I ported over my python implementation to the find_motif script and parallelized it. It takes only a minute or so to complete per species (which means that I’ll be able to go through all of the species in a reasonable amount of time). I tried embedding 3 classes into a single space using the all-pairs methodology, but there was no clear delineation. I believe that the empty tracks are causing issues and acting like hubs.

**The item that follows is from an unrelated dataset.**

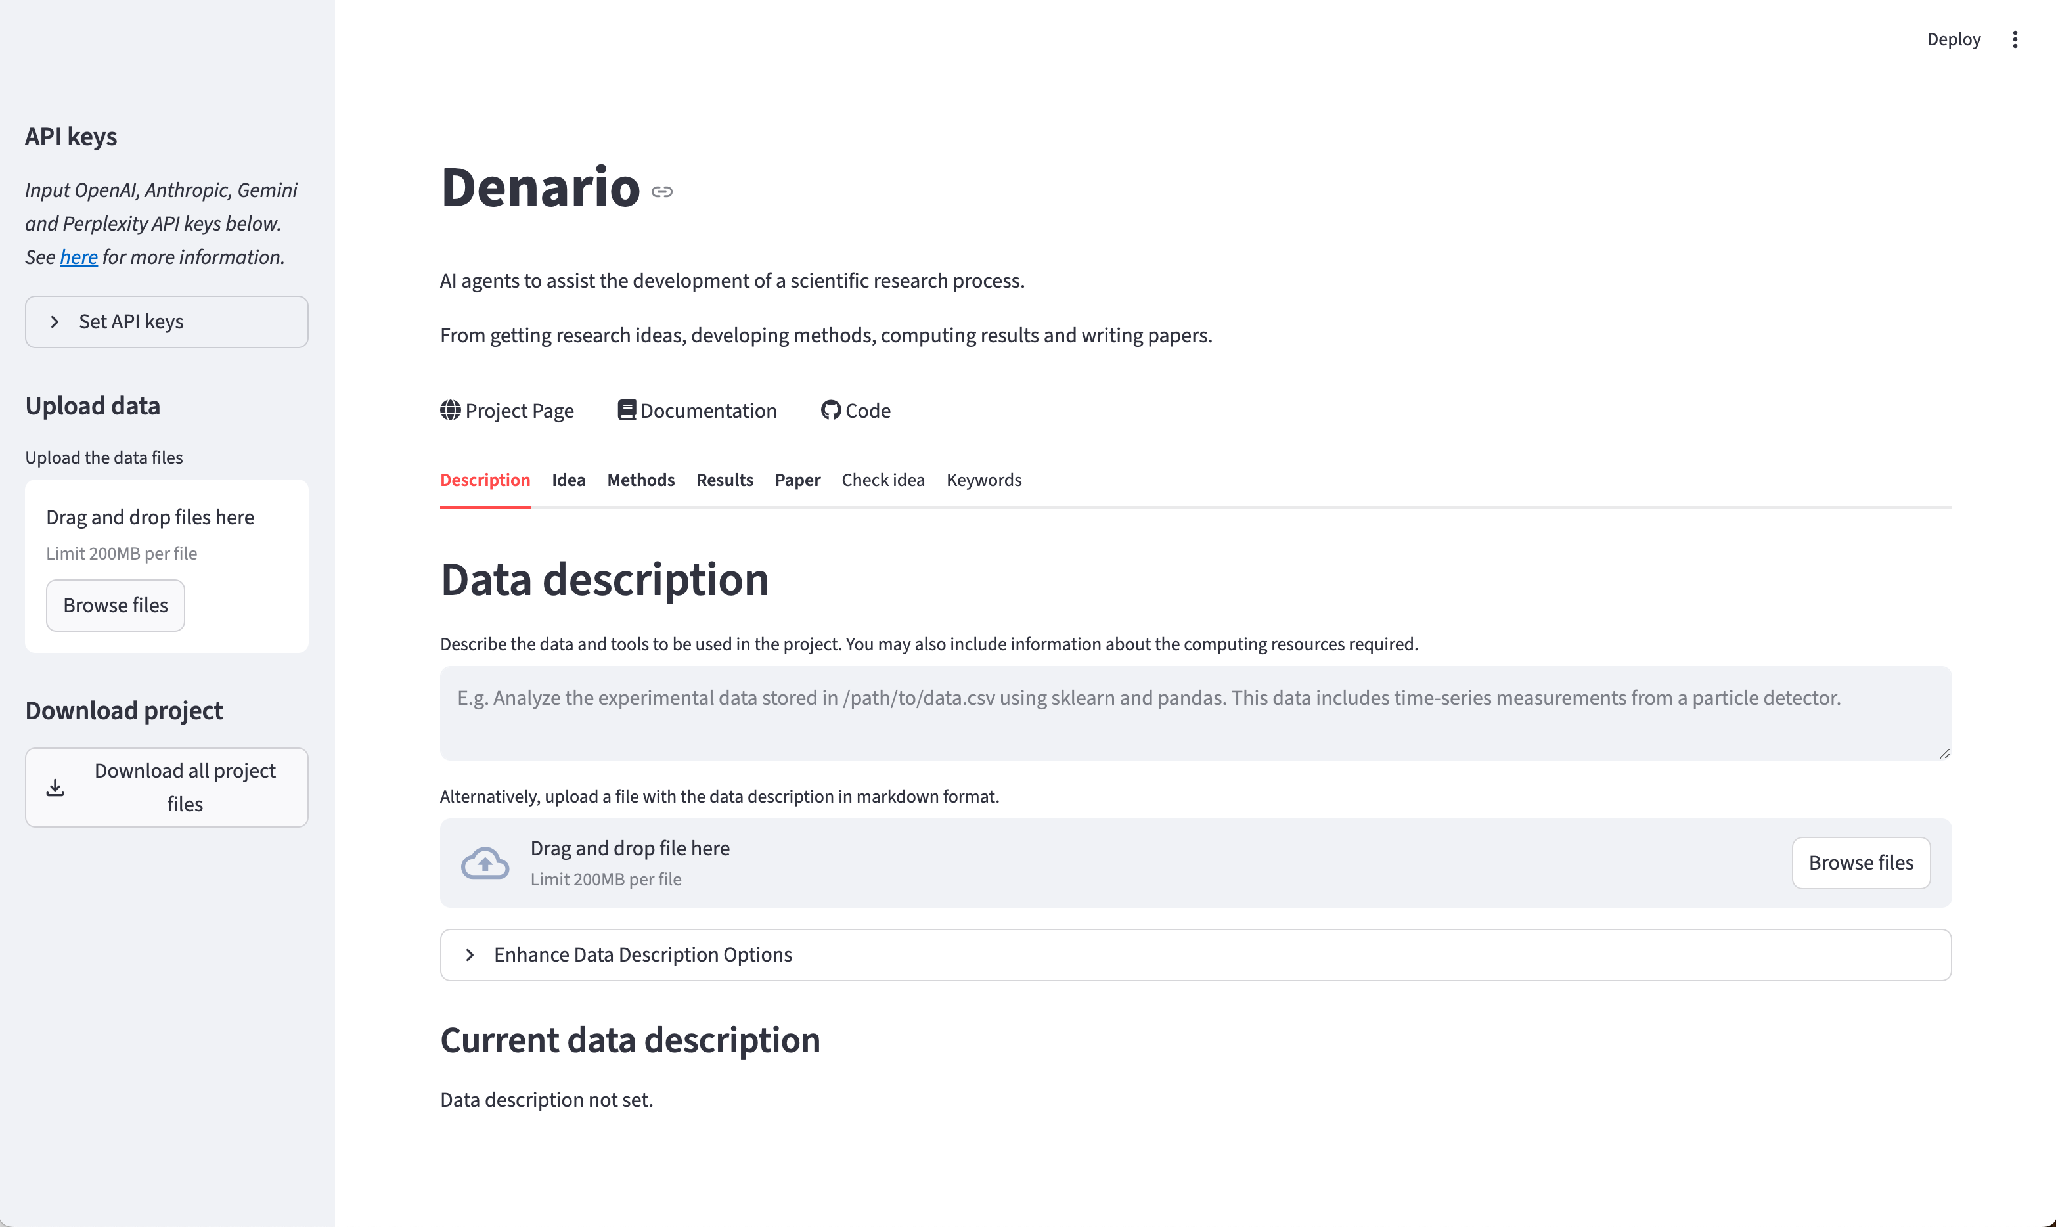Click the cloud upload icon
The image size is (2056, 1227).
[x=484, y=863]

I’m going to go ahead with the terrible model first, which I’ll train with XGBoost. The terrible model will have 2-3 entries for each species (which ends up being something like 400 entries). Actually, on second thought, it might take forever to train a model if there are a large number of examples (easily 10k+). I might have to go the CNN route to generate features to feed into the XGBoost model. Maybe I can just feed the features directly into the model, alongside the self-join of the clip.

Here’s the experiment I want to run on a soundscape.

XGBoost model:


I spent most of my evening installing tensorflow. I needed to install the exact versions of CUDA and cuDNN for it to work. There were also issues with the installation of Python that I was using, which was installed via the Windows Store. Apparently, this version of Python is sandboxed. After I diagnosed these issues, I was able to run a CNN tutorial that ran on my GPU.

I’m trying to figure out the best way to build a model now. I want to go with a basic CNN first to see what the performance is like. Afterwards, I want to build an auto-encoder to get features from the spectrograms, and then feed the results into a gradient boosted tree for fine-tuning alongside metadata. I read a few papers trying to figure this out…


After half a year of haitus, I’m deciding to work on this in many tiny peices. I’ve long given up on competing, but this is a dataset with ideas that I haven’t explored yet.

I recently got a new 1TB drive, so I’m moving all my kaggle material off onto it. I was running out of space in a previous iteration because saving the raw mfcc data was costly.

I’ve been taking a look at tile2vec and nnAudio to start with a GPU first approach.

Tile2vec brings the idea of embedding based on triplets of earth tile images. I believe this idea could be extended by treating audio frames like images, and using distance measures from simple in order to bootstrap the embedding process. This way, I should be able to get an embedding that I can use for audio searches.